Reads like someone has just discovered the power of music in communications. Your examples are current but your thinking is outdated. It’s been happening well for years.
I do love the work though.
This blatant self-promotion made me want to Google what work he’s done in the past. Not the best time to be Google searched m8.
This will move more product then all you hack advertising naysayers have ever, and will ever move.
The older you get the more you become a grumpy cunt. At least we now know who comments on this blog. When I was a boy…
I feel blessed that somehow this piece was shared by a dozen or so of my Facebook friends, passed around the agency the other morning (by a man in his late forties), and on the Adweek site that a young person once told me about. Otherwise I would have no idea what ‘the younger set’ would be up to. Thanks Jonnno. Can you please post again tomorrow so I can find else what’s going on.
Turn it up “Jonno”
At least it’s honest.
“… as we plunge more and more dollars into video …”

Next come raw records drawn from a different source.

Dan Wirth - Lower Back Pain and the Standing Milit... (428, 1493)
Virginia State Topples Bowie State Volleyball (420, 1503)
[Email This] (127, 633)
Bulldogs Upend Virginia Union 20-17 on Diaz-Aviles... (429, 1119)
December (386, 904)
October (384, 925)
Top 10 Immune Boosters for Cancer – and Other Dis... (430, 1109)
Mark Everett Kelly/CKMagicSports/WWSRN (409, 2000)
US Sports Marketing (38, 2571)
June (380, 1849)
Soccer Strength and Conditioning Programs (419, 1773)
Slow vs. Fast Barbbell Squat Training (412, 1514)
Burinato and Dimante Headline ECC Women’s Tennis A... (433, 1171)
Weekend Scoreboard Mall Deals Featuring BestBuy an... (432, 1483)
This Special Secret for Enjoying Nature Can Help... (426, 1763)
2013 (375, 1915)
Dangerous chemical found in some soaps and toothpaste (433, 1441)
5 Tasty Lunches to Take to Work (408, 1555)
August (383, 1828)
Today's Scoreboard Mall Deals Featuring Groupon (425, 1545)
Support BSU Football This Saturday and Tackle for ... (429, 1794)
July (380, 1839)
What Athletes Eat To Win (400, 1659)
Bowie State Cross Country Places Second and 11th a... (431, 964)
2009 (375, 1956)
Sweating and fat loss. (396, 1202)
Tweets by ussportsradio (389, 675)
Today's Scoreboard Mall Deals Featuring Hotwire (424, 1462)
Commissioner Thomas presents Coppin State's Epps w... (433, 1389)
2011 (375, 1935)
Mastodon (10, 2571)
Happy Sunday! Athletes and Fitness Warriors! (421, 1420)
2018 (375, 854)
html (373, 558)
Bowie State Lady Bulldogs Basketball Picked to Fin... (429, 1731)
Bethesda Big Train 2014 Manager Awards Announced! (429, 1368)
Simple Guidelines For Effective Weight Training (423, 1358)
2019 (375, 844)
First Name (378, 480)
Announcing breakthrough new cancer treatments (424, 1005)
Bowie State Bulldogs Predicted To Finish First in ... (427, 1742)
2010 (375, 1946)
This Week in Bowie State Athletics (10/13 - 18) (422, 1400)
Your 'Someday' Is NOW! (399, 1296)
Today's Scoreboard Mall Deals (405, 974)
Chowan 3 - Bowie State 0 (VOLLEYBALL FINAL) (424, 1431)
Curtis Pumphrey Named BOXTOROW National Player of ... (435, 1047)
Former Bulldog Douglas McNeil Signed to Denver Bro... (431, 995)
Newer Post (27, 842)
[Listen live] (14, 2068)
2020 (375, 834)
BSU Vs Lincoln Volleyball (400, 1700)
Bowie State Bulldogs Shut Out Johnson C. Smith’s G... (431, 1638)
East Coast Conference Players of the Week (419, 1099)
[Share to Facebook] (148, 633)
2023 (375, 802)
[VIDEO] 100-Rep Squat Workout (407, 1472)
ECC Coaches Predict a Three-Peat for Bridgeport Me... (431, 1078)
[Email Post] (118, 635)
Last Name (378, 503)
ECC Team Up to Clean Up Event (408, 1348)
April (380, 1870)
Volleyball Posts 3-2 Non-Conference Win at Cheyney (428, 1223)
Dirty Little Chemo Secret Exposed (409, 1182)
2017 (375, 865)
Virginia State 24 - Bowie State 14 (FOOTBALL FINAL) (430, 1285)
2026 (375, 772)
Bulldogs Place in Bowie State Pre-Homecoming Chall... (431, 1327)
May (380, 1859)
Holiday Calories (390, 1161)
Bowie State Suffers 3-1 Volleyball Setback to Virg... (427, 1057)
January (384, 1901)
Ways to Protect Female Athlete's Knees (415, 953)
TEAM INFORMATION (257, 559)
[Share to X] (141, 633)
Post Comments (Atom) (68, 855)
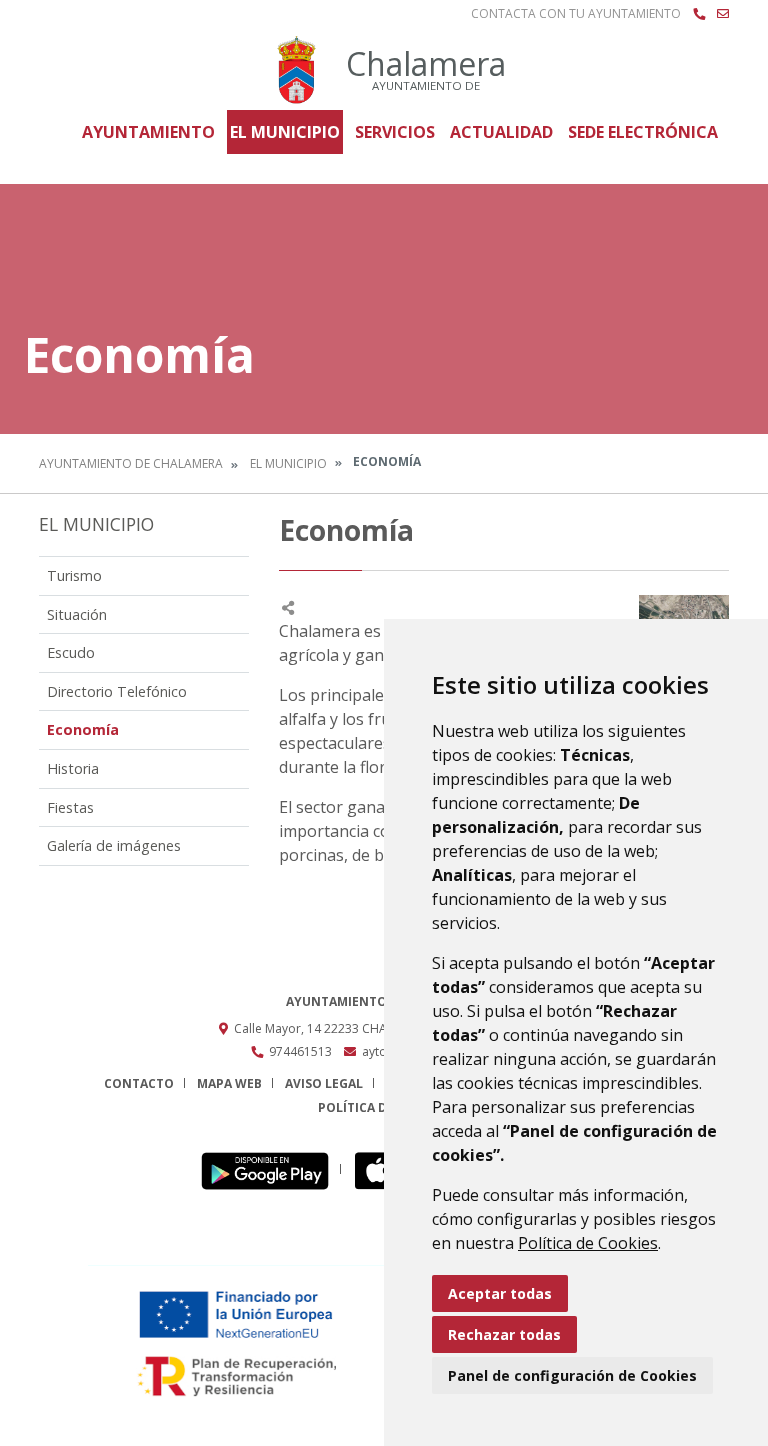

Really? Where are YOU working? For the rest of us, we create more and more video, but with less and less dollars.
https://khuthalaworx.wordpress.com/2014/07/16/in-other-news/
We received your postcard all the way from Australia telling us that music works in advertising. OMG! WTF! Tie me Kangaroo down sport! Thanks so much for the revelation Australia.
To the young set,
Age has nothing to do with creativity. You are in awe of a film made by a person much older than you. He’s just smart enough not to work in an advertising agency.
Advertising exploits the young, makes them work hard and pays them nothing. Jonno, you sound like you are one of the exploited and don’t even realise it.
Regards,
The old set
Great point.
The music in this spot is just exquisite, I went searching for the track immediately after seeing the spot. I’ve watched the spot several times in the last few days, and can’t get enough of it.
The Kenzo piece is so good as a wonderful piece of entertainment and advertising.
Delighting the audience and selling the product.
I wish I made it.
Yes its derivative but it’s a wonderful piece. And good on you for having a crack at writing some commentary. However in a few years time I think you’ll be cringing at your use of the term ‘the younger set’. To suggest that only 20 somethings enjoy and share stuff like this is astonishingly short-sighted. I saw it first on my mum’s Facebook. She is 64.
I loved this ad, I might be looking way too much into it but I hope not. Finally an ad showing a girls emotional, quirky, fun crazy, imaginative side. The frustration of seeing the perfect boring girls all the time in ads bores me senseless and I’ve never related. I’ve seen older women sharing this with comments like ‘this is how I feel coming out of the courtroom’, or ‘this is me when I listen to fat boy slim’. When I see my nieces growing up they used to post fun videos of themselves doing fun crazy dances like this, as they get a bit older it’s sad to see them posting more boring, perfect, what I call ‘Botox face’ images. Finally a perfume I total
“Advertising has a history of bankrolling stars into turning jingles into jams. From Justin Timberlake’s ‘I’m Lovin’ It’…”
Yup, that’s where it started, all the way back with Justin Timberlake.
Like a good ad, a good article needs insight. If the point was something about music in ads, do serious research, draw wise conclusions. This kind of writing is fine for Vice readers, but if your goal is to help others that do this for a living, and not just self-aggrandise, you must do better than – ‘Put a good track on your ad because young people’.
Oh god, I just soiled another Depend.